Sorgen-Vogel kommt ins Museum

Kunst Gunzenhauser präsentiert Anna Haifischs "The Artist"

Anna Haifisch: The Artist - Lucas Cranach Jr, 2017. Foto; Museum

Anna Haifischs "The Artist" ist schon weit rumgekommen. Runtergekommen, ja auch das. Die Gezeichnete Figur mit dem Schnabel ist ein fragiler, wirrhaariger, meist sorgenvoll schauender Repräsentant seiner Zunft. Im kunstvollen Programm des Reprodukt-Verlags zeigte er seine Fährnisse ebenso wie im Webportal des Szenemagazins "Vice".

Nun kommt "The Artist" in der gleichnamigen Ausstellung in das Chemnitzer Museum Gunzenhauser.

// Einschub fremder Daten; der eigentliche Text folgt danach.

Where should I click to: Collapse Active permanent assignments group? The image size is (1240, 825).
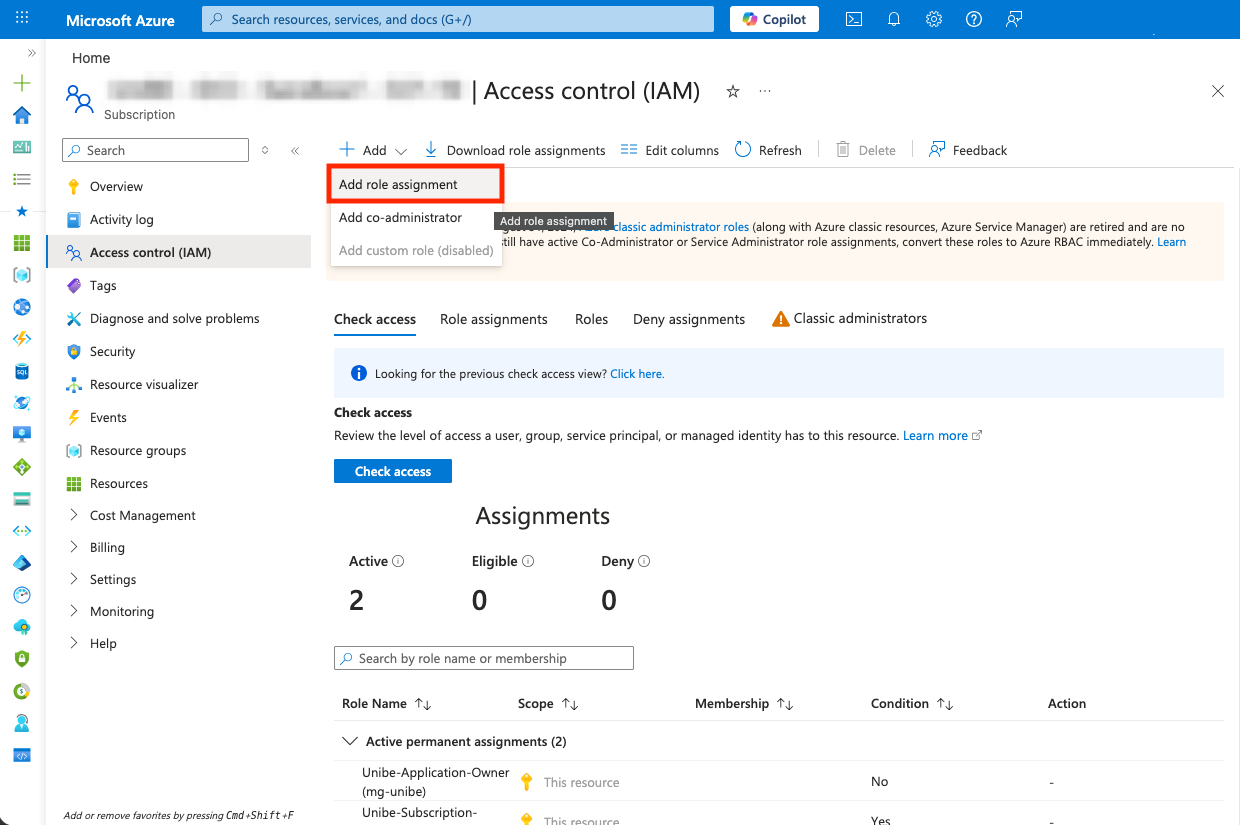(x=349, y=741)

Ganz passend als neuester Vertreter der Reihe Junge Zeitgenössische Kunst, denn Anna Haifischs Artist "erscheint als Alter Ego der Künstlerin und bedient zugleich - nicht ohne Ironie - das übliche Klischee vom Künstler als mittellosem Sonderling und Bohémien", heißt es aus dem Museum.

Künstlergespräch am Samstag

In den dort gezeigten Grafiken schickt die 1986 in Leipzig geborene und an der dortigen HGB studierte Künstlerin ihren Protagonisten durch minimalistische Szenerien voller Anspielungen auf Hochkultur, Popkultur (von Spitzweg bis Snoopy) und das tragische Leben eines Künstlers, oder vielleicht auch des Künstlers in uns allen. Eröffnet wird die Ausstellung am heutigen Samstag. Zu sehen ist sie bis zum 8. Oktober.

Am 21. September steht Anna Haifisch in einem Künstlergespräch um 18 Uhr im Museum Gunzenhauser Rede und Antwort.

Besucher, die nach der Schau oben genannter Ausstellung einen Abstecher zu ihrem Lieblings-Dix planen, sollten ihren Museumsgang im Übrigen in den September verlegen. Denn noch bis zum 31. August bleibt die dritte Etage des Hauses wegen eines Umbaus des Depots geschlossen. Der wurde notwendig, da aus dem Nachlass des 2015 verstorbenen Stifters Alfred Gunzenhauser weitere 450 Werke nach Chemnitz kamen.

Im nächsten Jahr sollen Teile dieser im Rahmen des Stadtjubiläums in einer Dix-Sonderausstellung mit insgesamt 400 Werken ab 11. März gezeigt werden.